Mishra Vinod, Vaessen Martin, Boerma J Ties, Arnold Fred, Way Ann, Barrere Bernard, Cross Anne, Hong Rathavuth, Sangha Jasbir
Demographic and Health Research Division, ORC Macro, Calverton, MD 20705, USA.
Bull World Health Organ. 2006 Jul;84(7):537-45. doi: 10.2471/blt.05.029520.
To describe the methods used in the Demographic and Health Surveys (DHS) to collect nationally representative data on the prevalence of human immunodeficiency virus (HIV) and assess the value of such data to country HIV surveillance systems.
During 2001-04, national samples of adult women and men in Burkina Faso, Cameroon, Dominican Republic, Ghana, Mali, Kenya, United Republic of Tanzania and Zambia were tested for HIV. Dried blood spot samples were collected for HIV testing, following internationally accepted ethical standards. The results for each country are presented by age, sex, and urban versus rural residence. To estimate the effects of non-response, HIV prevalence among non-responding males and females was predicted using multivariate statistical models for those who were tested, with a common set of predictor variables.

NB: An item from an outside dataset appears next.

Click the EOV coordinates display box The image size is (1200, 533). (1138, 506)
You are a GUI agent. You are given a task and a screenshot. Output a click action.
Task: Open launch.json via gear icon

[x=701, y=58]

Rates of HIV testing varied from 70% among Kenyan men to 92% among women in Burkina Faso and Cameroon. Despite large differences in HIV prevalence between the surveys (1-16%), fairly consistent patterns of HIV infection were observed by age, sex and urban versus rural residence, with considerably higher rates in urban areas and in women, especially at younger ages. Analysis of non-response bias indicates that although predicted HIV prevalence tended to be higher in non-tested males and females than in those tested, the overall effects of non-response on the observed national estimates of HIV prevalence are insignificant.
Population-based surveys can provide reliable, direct estimates of national and regional HIV seroprevalence among men and women irrespective of pregnancy status. Survey data greatly enhance surveillance systems and the accuracy of national estimates in generalized epidemics.
描述人口与健康调查(DHS)中用于收集全国具有代表性的人类免疫缺陷病毒(HIV)流行率数据的方法,并评估此类数据对国家HIV监测系统的价值。
在2001年至2004年期间,对布基纳法索、喀麦隆、多米尼加共和国、加纳、马里、肯尼亚、坦桑尼亚联合共和国和赞比亚的成年男女全国样本进行了HIV检测。按照国际认可的伦理标准采集干血斑样本进行HIV检测。每个国家的结果按年龄、性别以及城市与农村居住地进行呈现。为了估计无应答的影响,使用针对接受检测者的多变量统计模型,通过一组共同的预测变量来预测无应答的男性和女性中的HIV流行率。
HIV检测率从肯尼亚男性中的70%到布基纳法索和喀麦隆女性中的92%不等。尽管各次调查之间的HIV流行率存在很大差异(1%至16%),但在年龄、性别以及城市与农村居住地方面观察到了相当一致的HIV感染模式,城市地区和女性中的感染率明显更高,尤其是在较年轻年龄段。无应答偏差分析表明,尽管预测的未检测男性和女性中的HIV流行率往往高于接受检测者,但无应答对观察到的全国HIV流行率估计值的总体影响微不足道。
基于人群的调查能够提供关于全国和地区男女HIV血清流行率的可靠、直接估计值,无论其妊娠状态如何。调查数据极大地增强了监测系统以及在广泛流行情况下国家估计值的准确性。